Recently, The Criterion put on its back cover a list of the prep-school graduating class to which each of its contributors belongs, along with the words, “Some of my best friends went to public school.” To what end? The Criterion’s prep-school listing demonstrates the desire to regress back to high school that some students, who happen to be conservatives, feel, and not the conservative principle of maintaining the status quo. Any overemphasis by a college student on his high school achievements can be taken as an acknowledgement of his present condition. What does The Criterion want readers to make of this list?
Of course, it is the very height of witty humor. The list is at once an inside joke for those members of the intellectual elite who went to their schools and a self-referential commentary on the common (in both senses) association made between conservatism and membership in the upper class.
The humor here fails on both counts. First, not all the prep-schools listed are all that elite. Not to name (or drop) any names, but one of the schools mentioned is one which students often attend until receiving acceptance to a “superior” school in a later grade. While private school education may generally consist of smaller classes, more course offerings, etc., than that which is doled out at public schools, the fact that a school is paid for with something other than tax money is not testament to its intellectual life. Second, as The Criterion’s writers surely know, prep schools are frequently the last places a person will find conservatives. Noblesse oblige and class guilt, not conservatism, are the traditions that have been passed down to today’s prep-schoolers. All students are encouraged to feel guilt for their family’s years of privilege and exploitation of, well, those other people, whomever they may be. In this way prep schools ignore the fact that, at their institutions today, not everyone’s family comes from any sort of aristocracy. At the same time this encourages all students to side with those other people—whomever they may be, but certainly they are not us, and thus must be more or less liberal, by some definitions. It takes some time at a prep school to learn that preppy and conservative are not anonymous, or so hope The Criterion writers. If the writers’ intended goal is poking fun at the association made by those not in the know between conservatism and privilege, well, I fail to see the humor.

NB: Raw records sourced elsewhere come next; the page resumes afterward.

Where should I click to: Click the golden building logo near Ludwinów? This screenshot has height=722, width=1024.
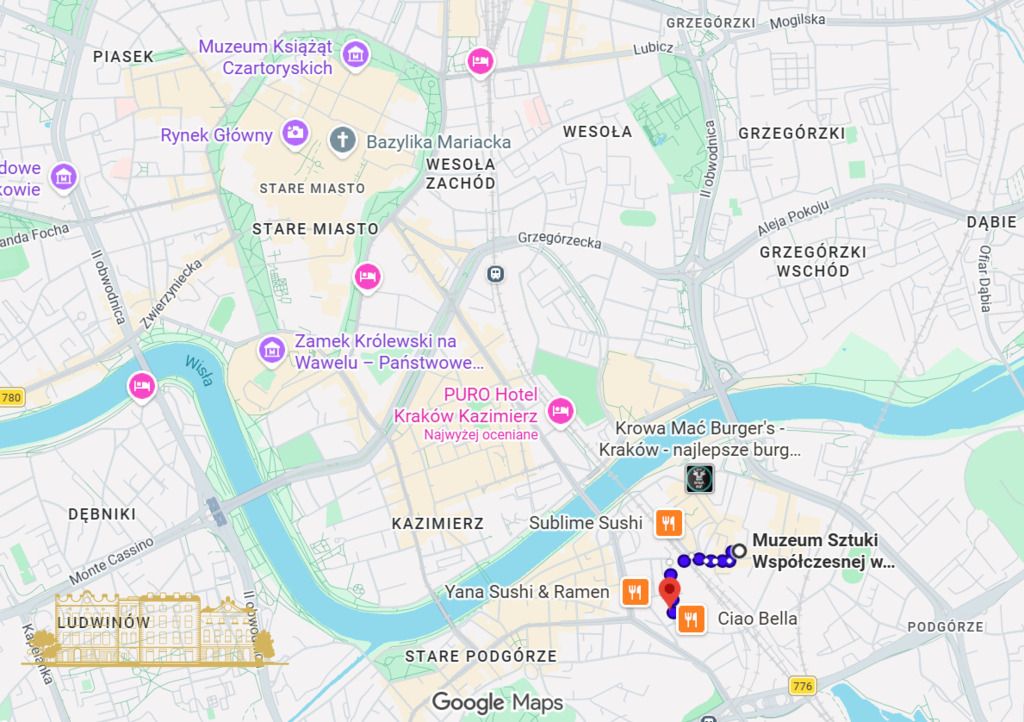click(154, 629)
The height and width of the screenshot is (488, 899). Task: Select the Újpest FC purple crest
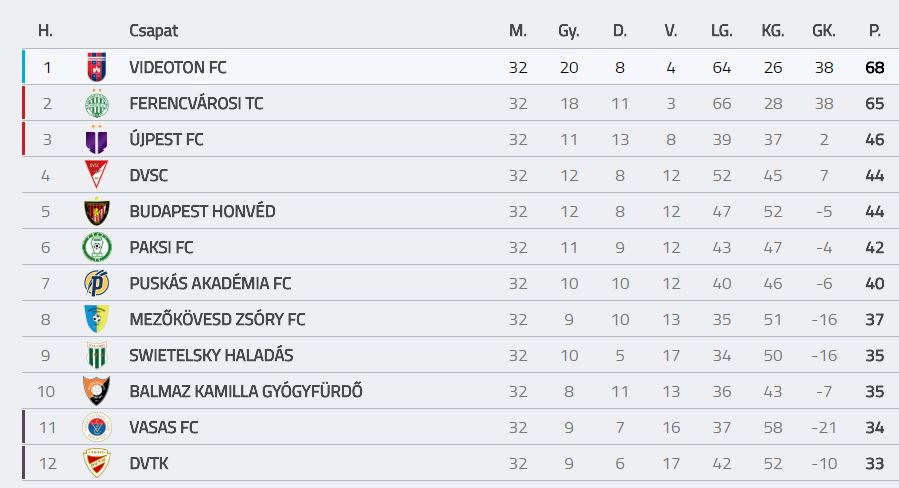pyautogui.click(x=96, y=139)
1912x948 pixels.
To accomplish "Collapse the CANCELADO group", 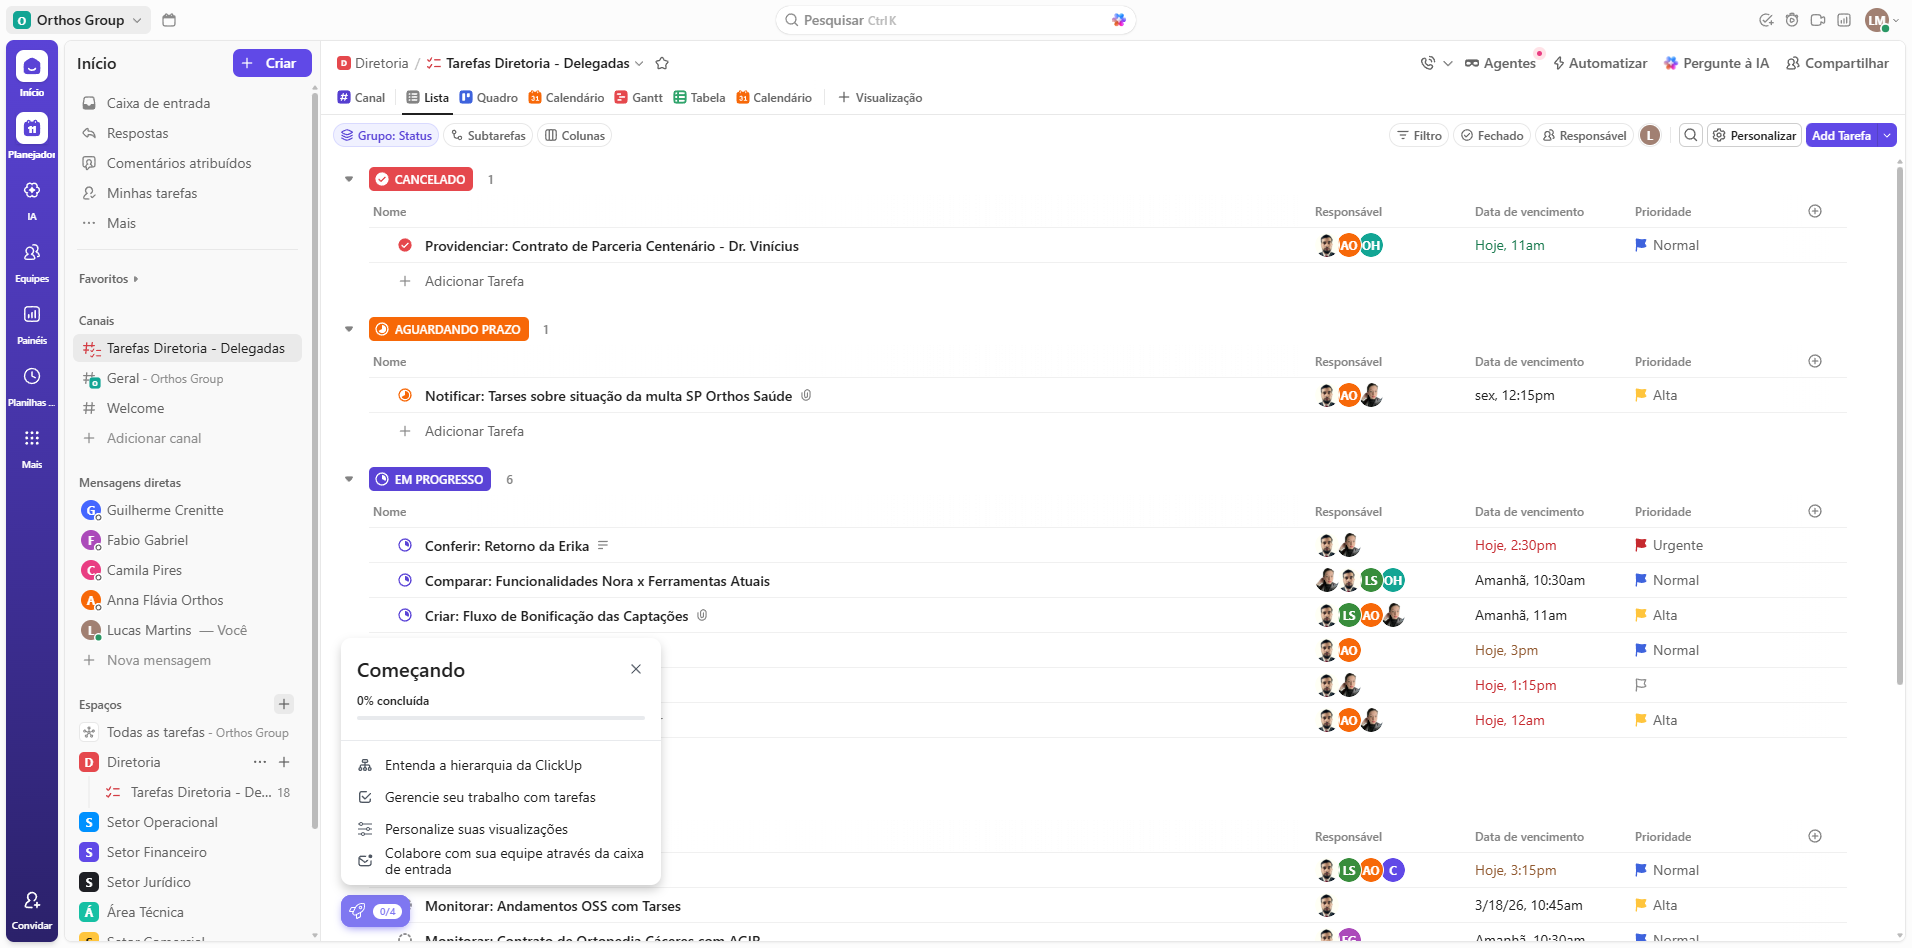I will pos(349,180).
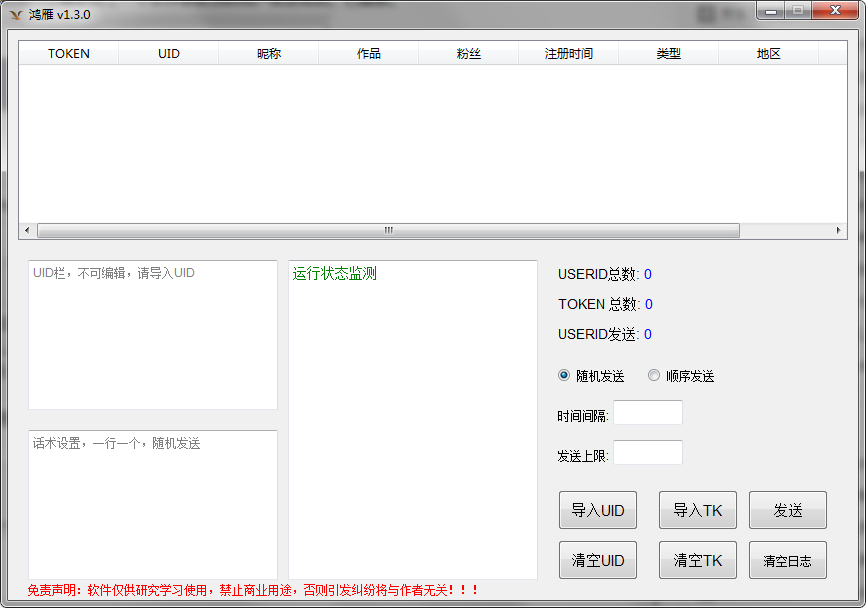Click the 注册时间 column header

coord(569,54)
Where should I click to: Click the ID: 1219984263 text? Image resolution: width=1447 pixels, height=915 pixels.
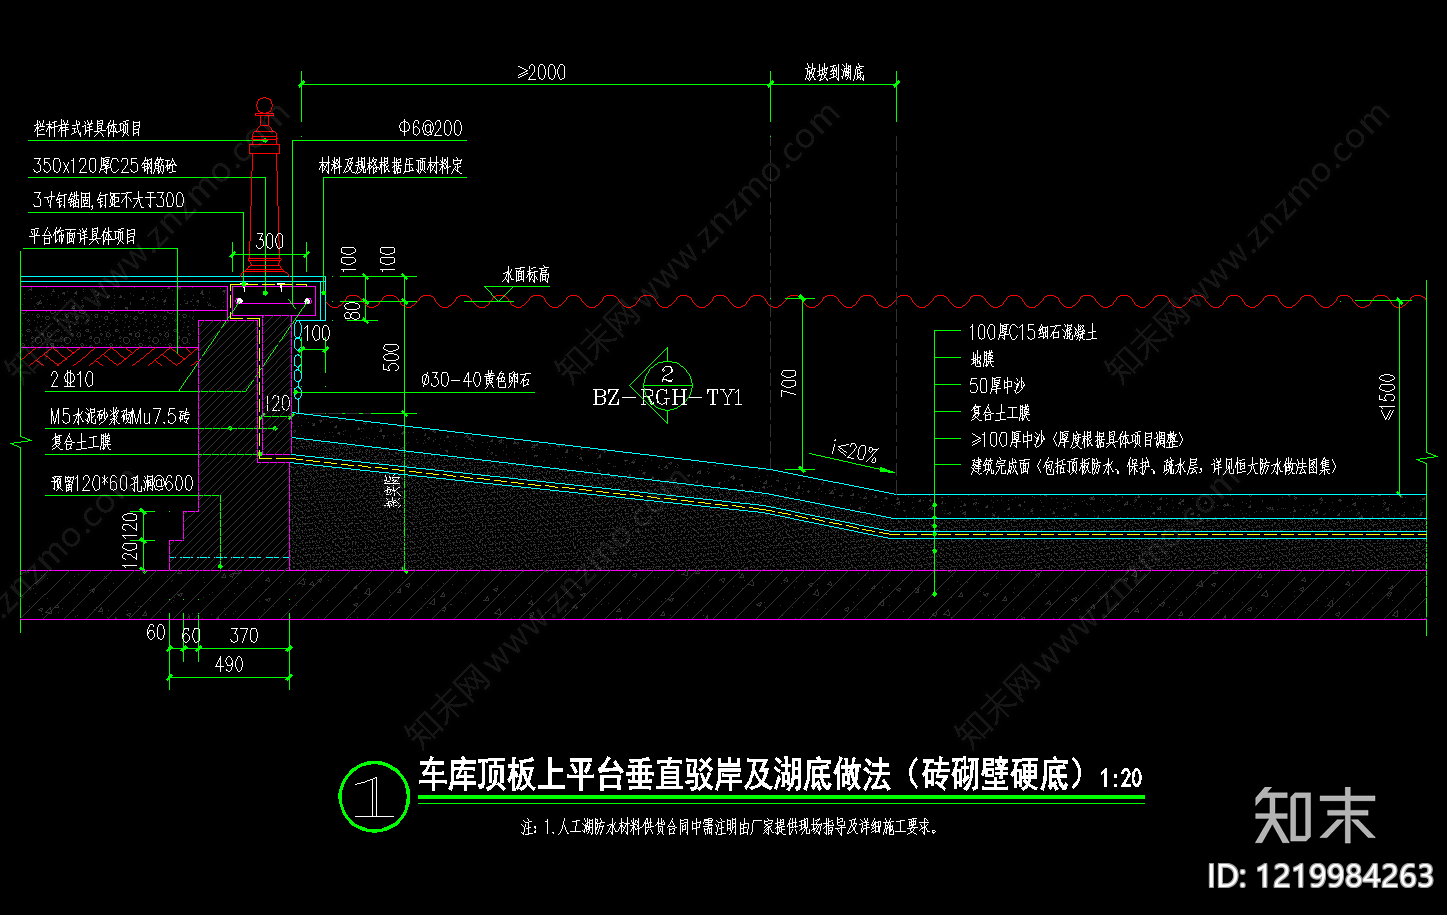coord(1320,876)
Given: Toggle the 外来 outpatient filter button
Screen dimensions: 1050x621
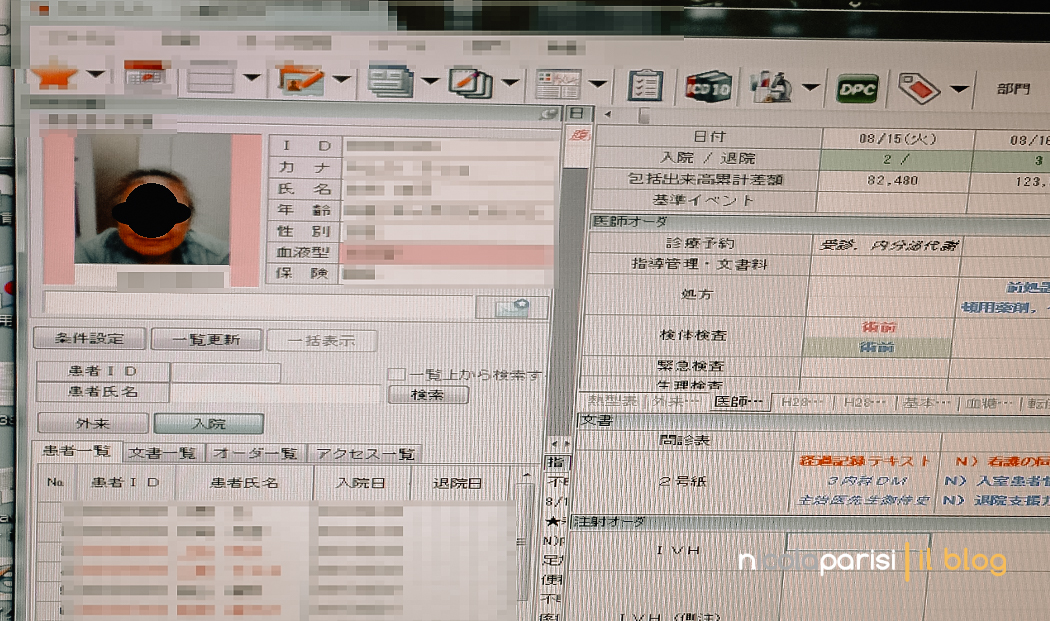Looking at the screenshot, I should click(93, 423).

Or perhaps that is not their goal at all; maybe the writers see themselves as members of a fantasy olden-days prep school world, with bits of Eton, scruffy, male-on-male harmless play, with secret societies à la Dead Poets Society mixed in. Since I don’t know any of them personally, I cannot attest to whether or not all, or even one, of them could be called blond or scruffy, but their pigmentation and degree of scruffiness is beside the point. The class they wish to represent in the Criterion is one that simply does not exist. While people frequently see themselves as members of an elite, intellectual or otherwise, elitism has nothing to do with conservatism. The sort of conservatism found in the Criterion—anti-birth-control stances, preservation of the beach-babe ideal for female beauty (as seen on one of last year’s covers, ironically displayed, no doubt)—is cultural, not political conservatism as it is generally known.
Conservatism understood in this way is highly discouraged at many prep schools and their higher-education counterparts. Unless, with their unamusing but oh-so-clever list, the writers of the Criterion are demonstrating that they wish to resurrect conservatism as the preservation of a noble class. In this case the list represents their separation from the prep-school masses, and the list is meaningless, useless, and a waste of paper (I just felt like yielding accusations of being a tree-hugger who values nature more than free speech, just for the hell of it). It is far more likely, however, that the writers signed off as Class of (insert date and prep school here) ito shield themselves from that which they have not achieved while students at the U of C.